New York officials have withdrawn a request to use Medicaid funding to cover healthcare services for prison inmates and expedite access to HIV treatment. Earlier this week, California officials chose to withdraw their 1332 state innovation waiver request to offer undocumented residents unsubsidized coverage through the state marketplace.
Officials in both states said they weren't sure their requests would be approved by the Trump administration, which has signaled cuts to Medicaid.
Patient advocates consulting with the New York state officials also worried the Trump administration would possibly require work search requirements, cost-sharing or other conservative ideas as a condition of approval of the waiver requests, according to Charles King, CEO of not-for-profit Housing Works. “These are ideas where studies have shown people lose coverage, so it was antithetical to what we were trying to do in New York."
New York state's Health Department wanted federal Medicaid matching funds to provide care management and other supportive services to incarcerated individuals in the 30 days prior to their release.

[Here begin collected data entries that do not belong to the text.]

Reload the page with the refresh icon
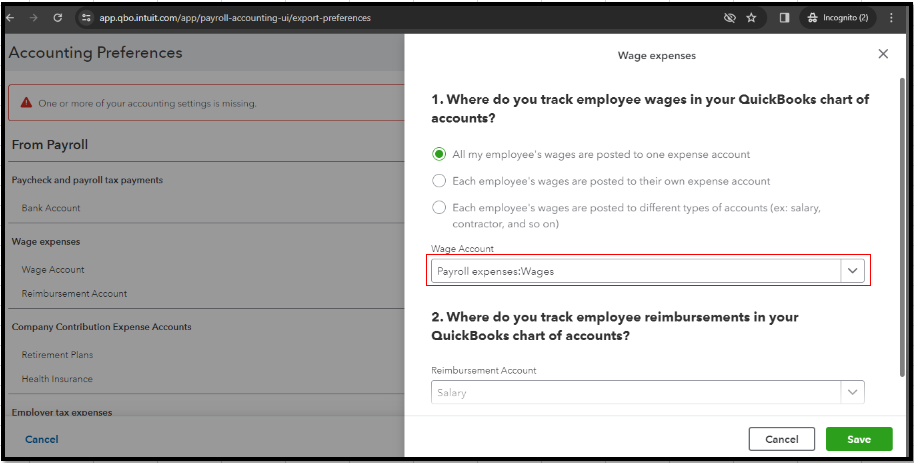Image resolution: width=914 pixels, height=463 pixels. click(57, 18)
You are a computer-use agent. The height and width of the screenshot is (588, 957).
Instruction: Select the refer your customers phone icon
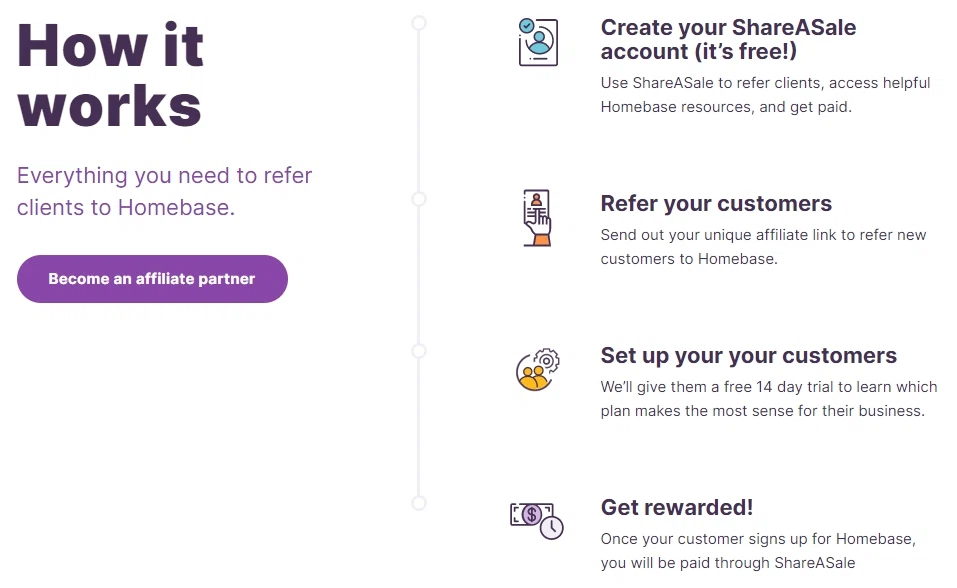tap(537, 217)
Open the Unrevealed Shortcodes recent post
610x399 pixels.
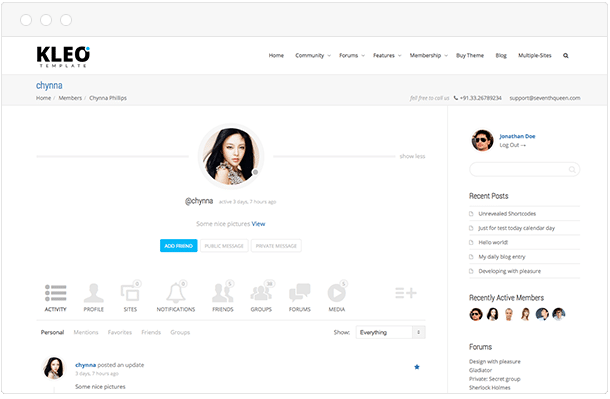(507, 214)
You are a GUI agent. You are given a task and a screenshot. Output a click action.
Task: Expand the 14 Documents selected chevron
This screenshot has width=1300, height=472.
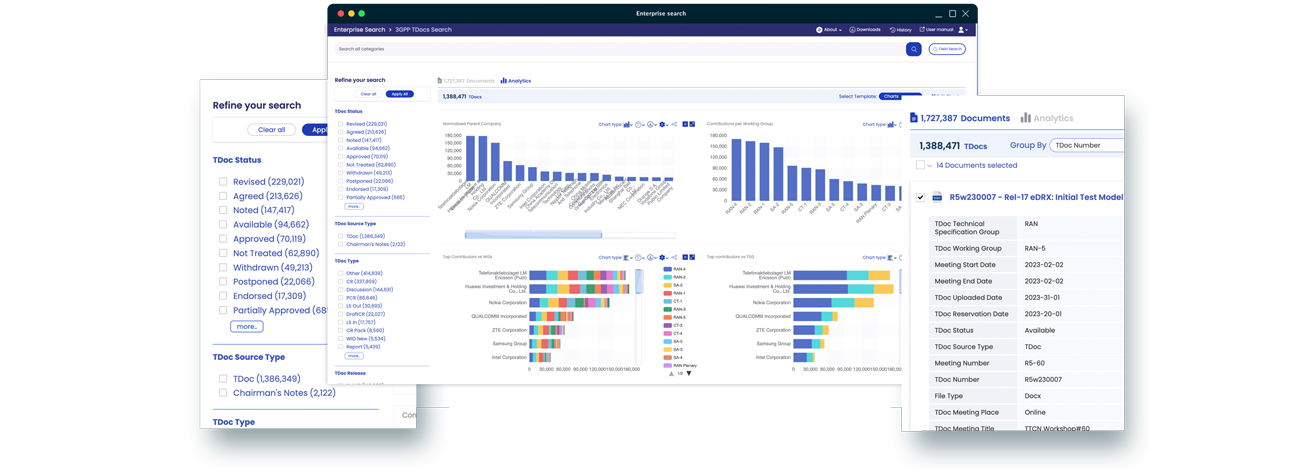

Eligible individuals would receive care management, clinical consultation services, and coverage of certain medications, including those treating behavioral health and substance use disorders.
The aim of these changes was to enable continuity of care and an easier transition to community-based services and health home enrollment upon release.

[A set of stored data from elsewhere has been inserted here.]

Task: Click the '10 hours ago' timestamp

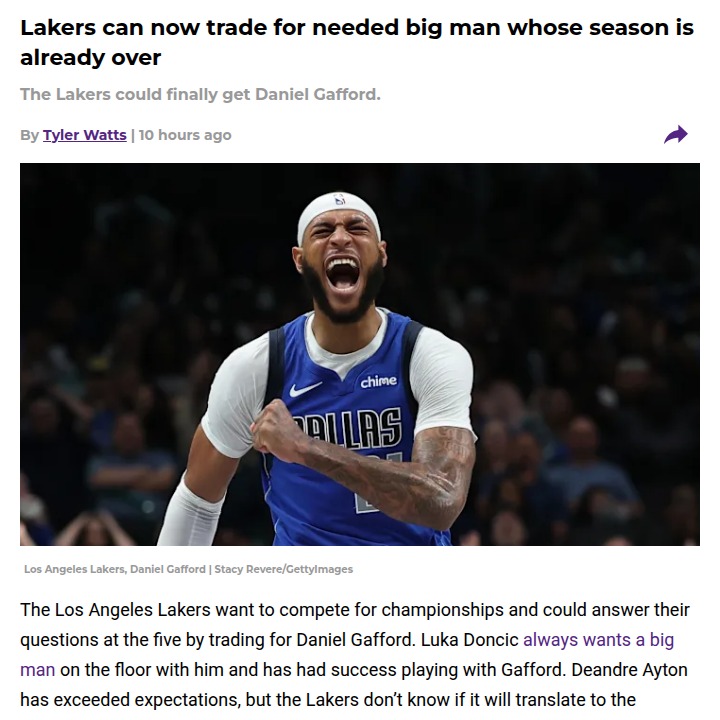Action: 185,135

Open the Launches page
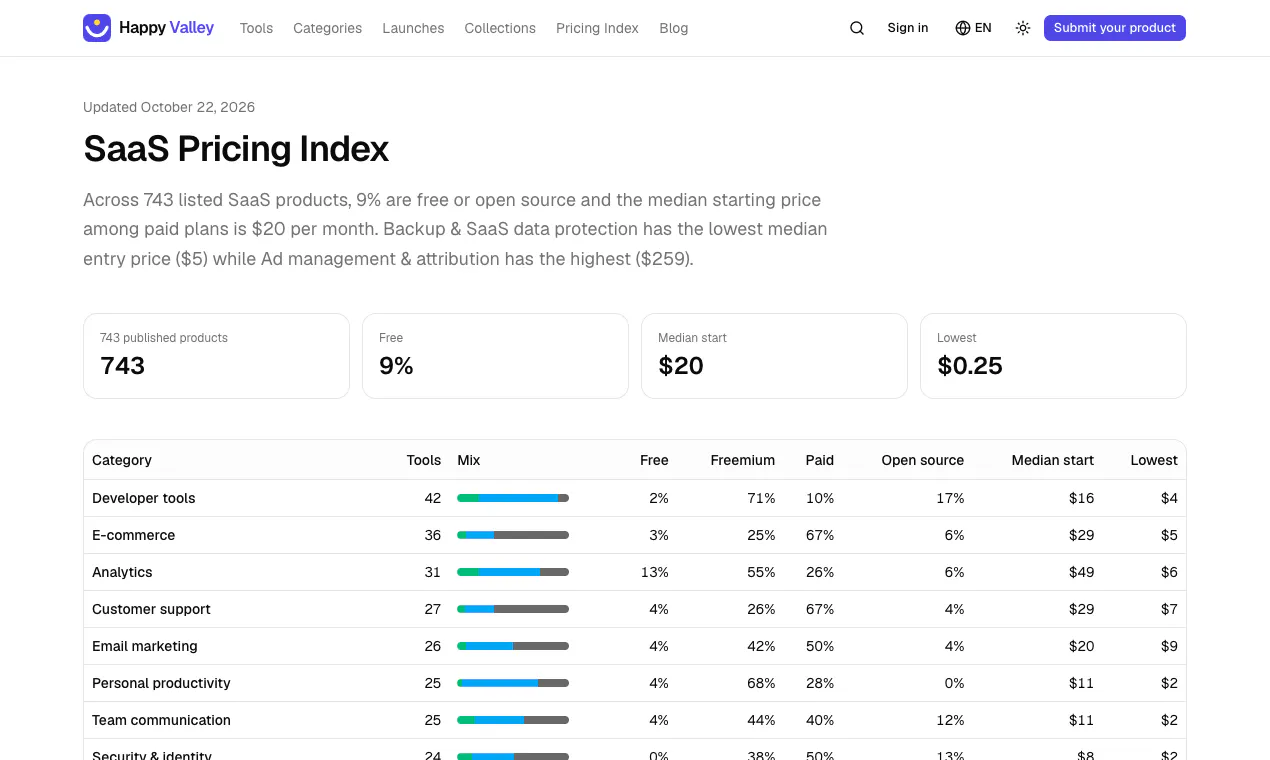pyautogui.click(x=413, y=28)
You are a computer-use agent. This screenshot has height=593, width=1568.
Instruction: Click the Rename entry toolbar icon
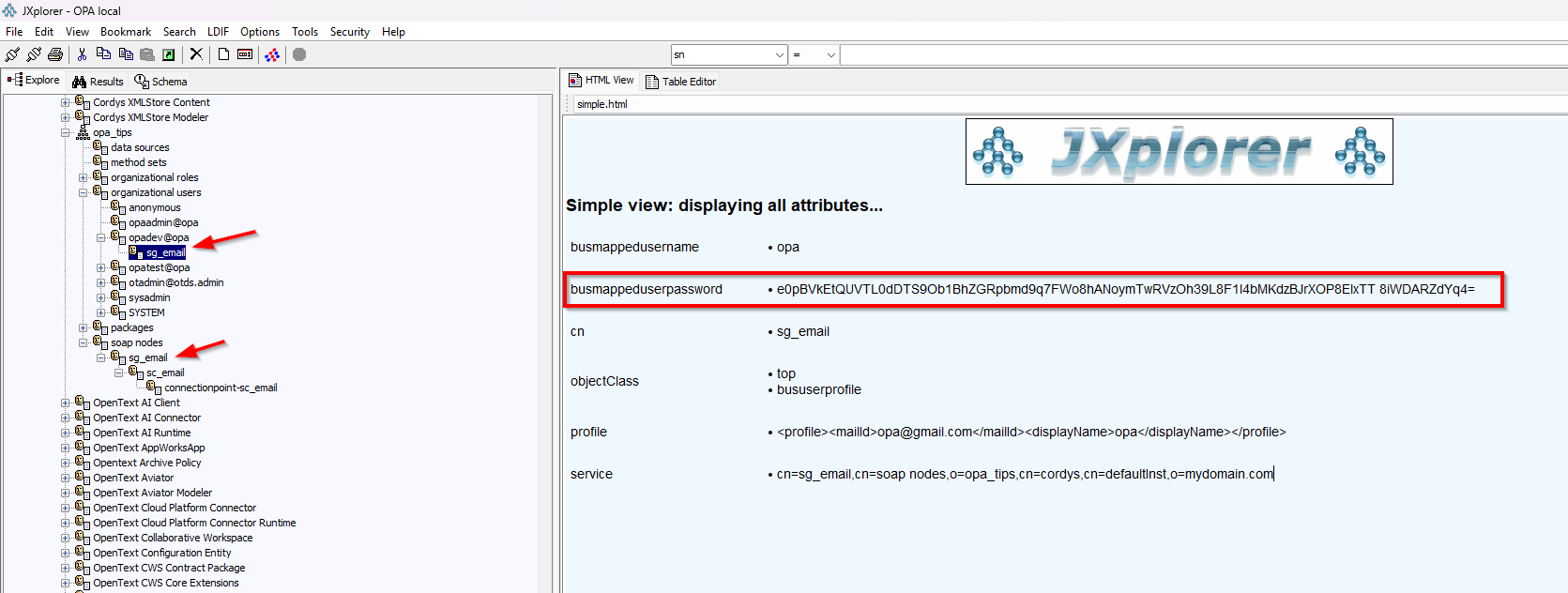coord(245,54)
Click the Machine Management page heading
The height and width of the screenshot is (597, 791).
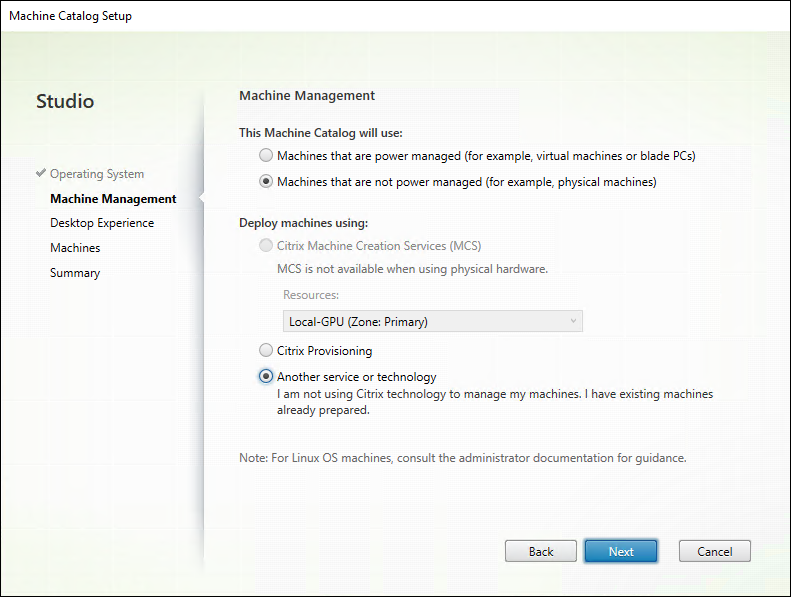[307, 96]
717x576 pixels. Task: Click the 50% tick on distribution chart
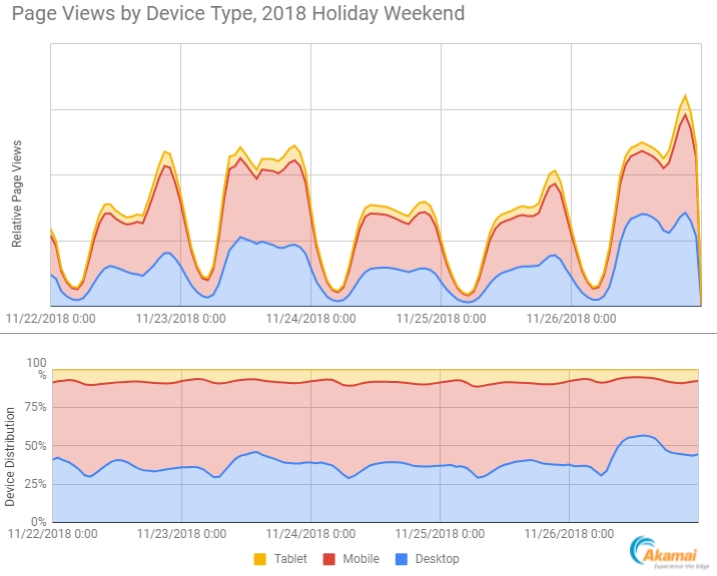tap(35, 445)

Medicaid patients lose coverage if they enter prison. A provision covers inpatient treatment provided by a medical facility not associated with the prison. That scenario happens if a prison inmate goes to a hospital and remains there for over 24 hours.
A separate waiver aimed to expand a New York City effort that places newly diagnosed HIV patients on treatment with no wait time was also withdrawn.

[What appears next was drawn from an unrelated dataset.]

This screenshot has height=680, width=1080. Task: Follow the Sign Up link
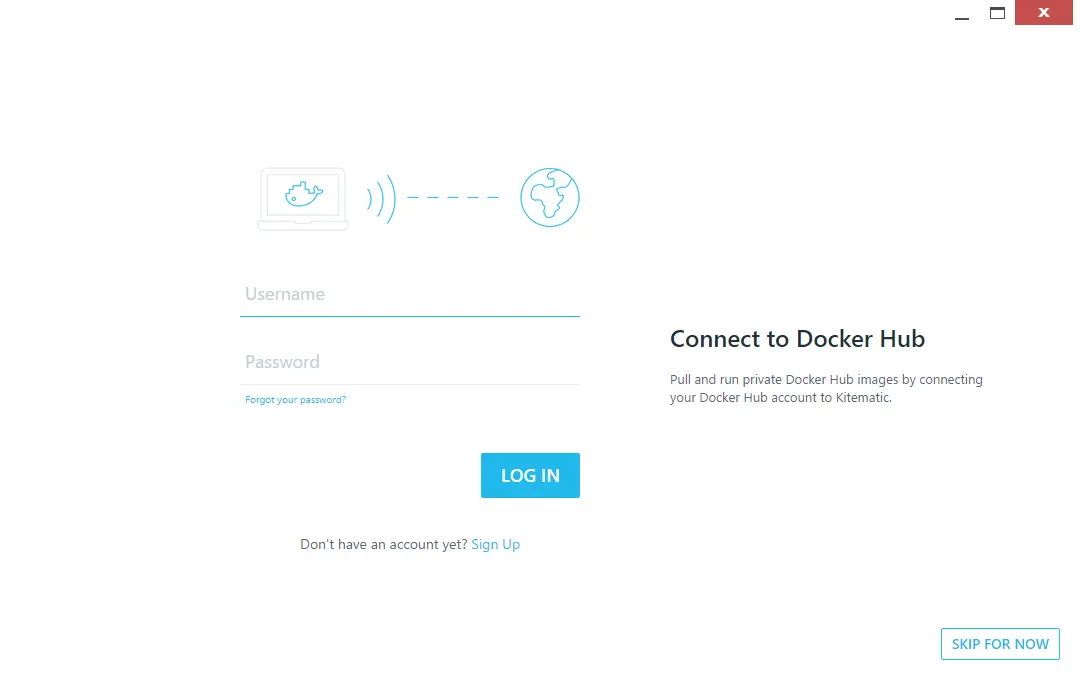pyautogui.click(x=495, y=544)
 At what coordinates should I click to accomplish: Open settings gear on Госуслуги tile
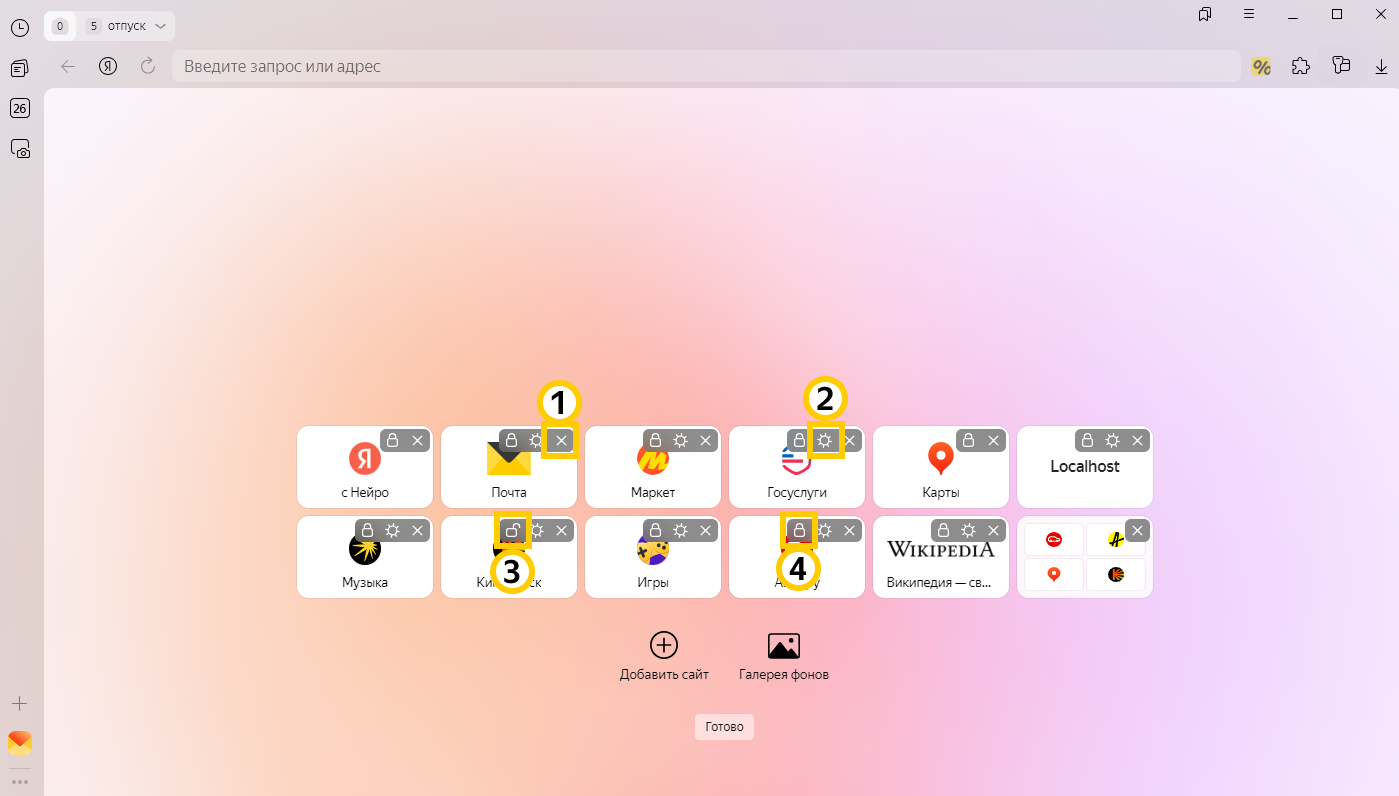point(825,440)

New York state officials formally submitted the incarceration waiver in October and the HIV waiver last month. They say they might resubmit.
“We want to allow time for the state to have conversations with the new administration and to see where we may align on these issues,” said a spokesperson for the New York Department of Health.
The state anticipated that the HIV proposal would have needed $45 million in federal funds. The state was estimating the cost of the incarcerated proposal before it withdrew the waiver request.
California officials withdrew their request to provide unsubsidized coverage to immigrants through the state marketplace after President Donald Trump signed a number of executive orders aimed at curbing illegal immigration. They include construction of a southern border wall that would be partly through a tax on imported Mexican goods. Other orders would suspend the U.S. refugee program, restrict the arrival of refugees from Syria and suspend issuing visas to seven predominantly Muslim countries.